What you have to do: Return, word for word, only the lines of the data below that lie between the line with "Toggle the select-all" and the line with "This screenshot has height=1200, width=675.", those two lines included.

Data to examine:
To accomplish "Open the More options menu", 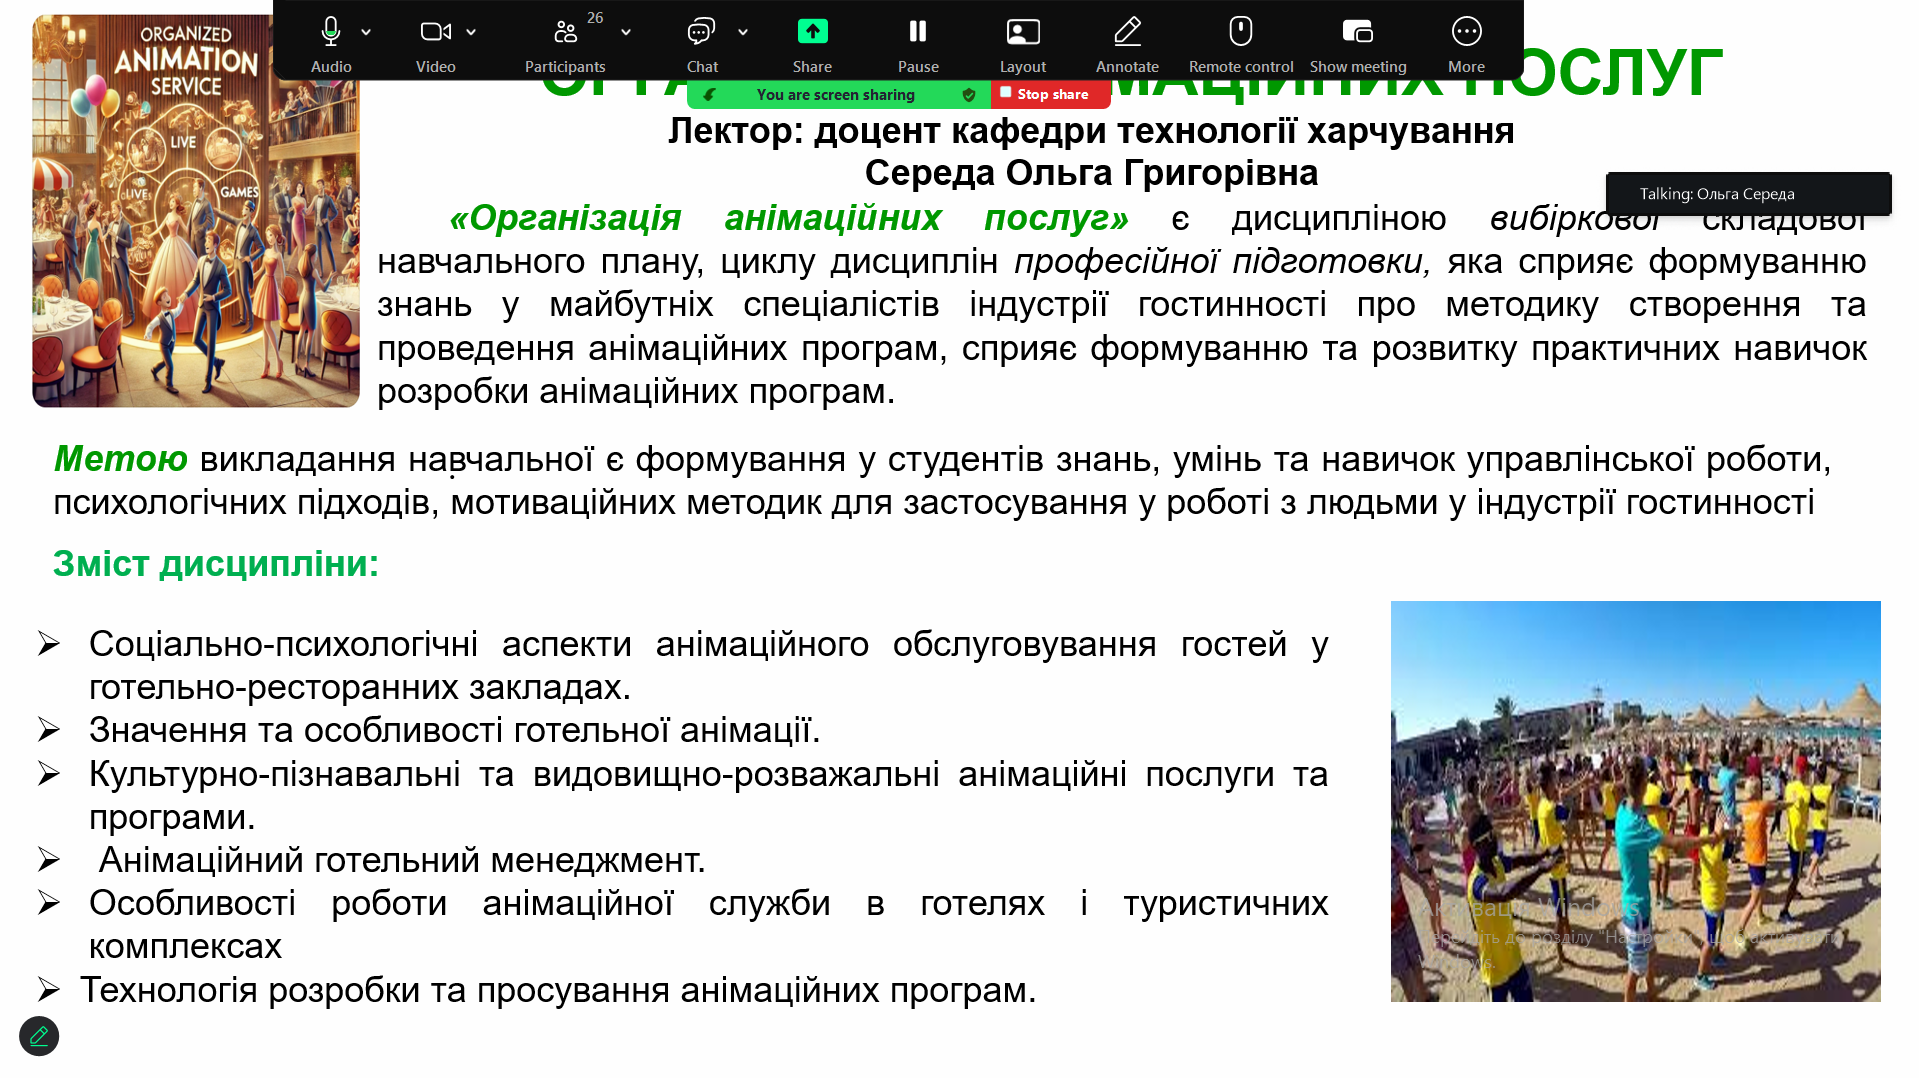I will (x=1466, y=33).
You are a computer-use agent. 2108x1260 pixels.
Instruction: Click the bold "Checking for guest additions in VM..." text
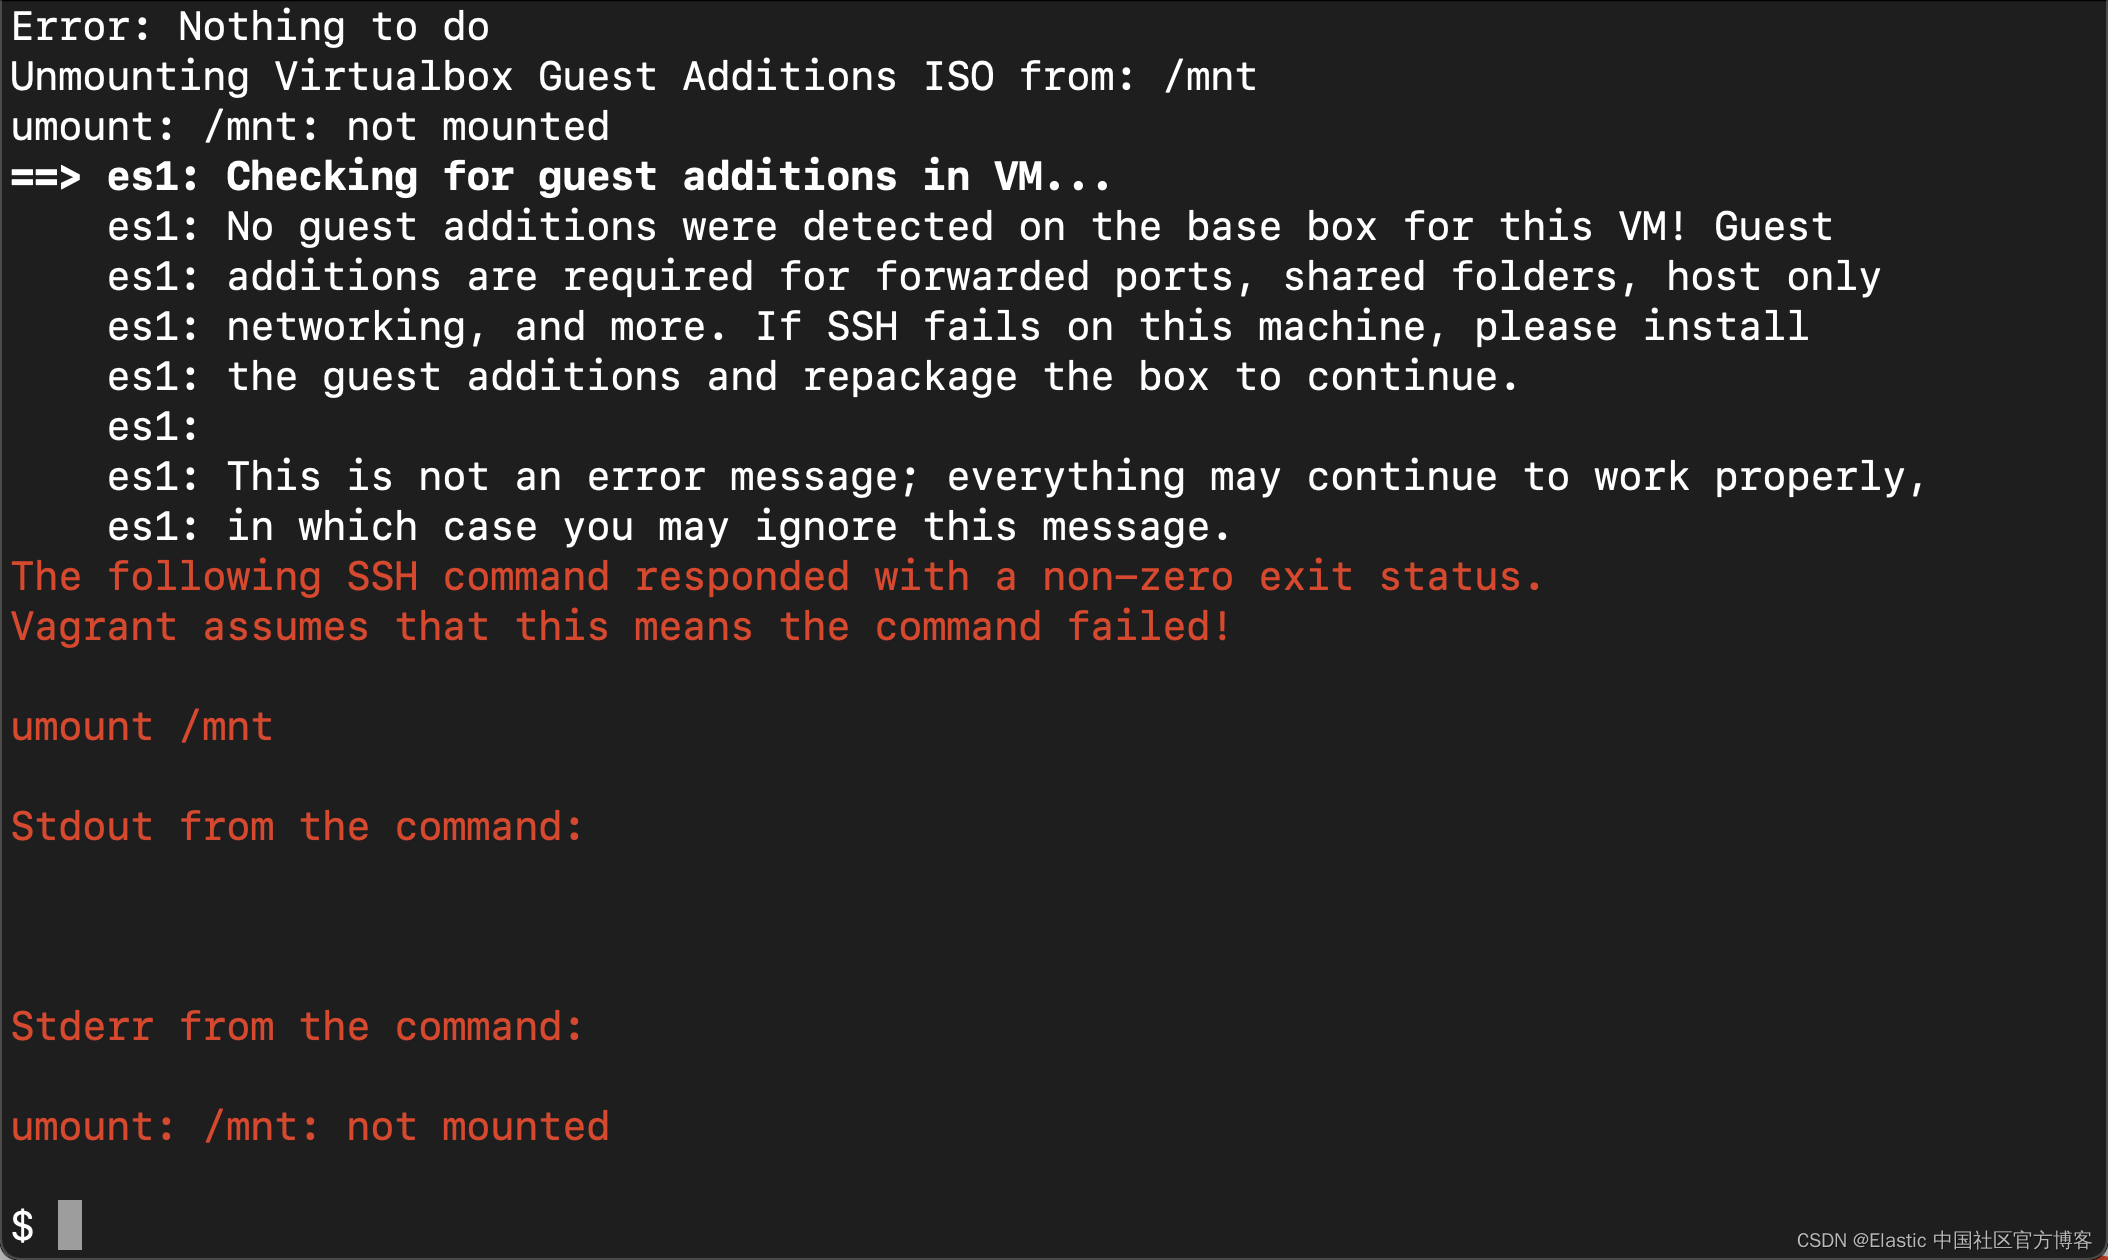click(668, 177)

...

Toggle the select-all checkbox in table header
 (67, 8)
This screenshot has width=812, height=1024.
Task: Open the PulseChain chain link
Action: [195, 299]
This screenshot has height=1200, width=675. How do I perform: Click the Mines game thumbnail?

Task solution:
Toggle the select-all checkbox in table header
 (67, 8)
This screenshot has width=812, height=1024.
Task: Open the PulseChain chain link
Action: [195, 299]
This screenshot has height=1200, width=675. How do I perform: Click the Mines game thumbnail?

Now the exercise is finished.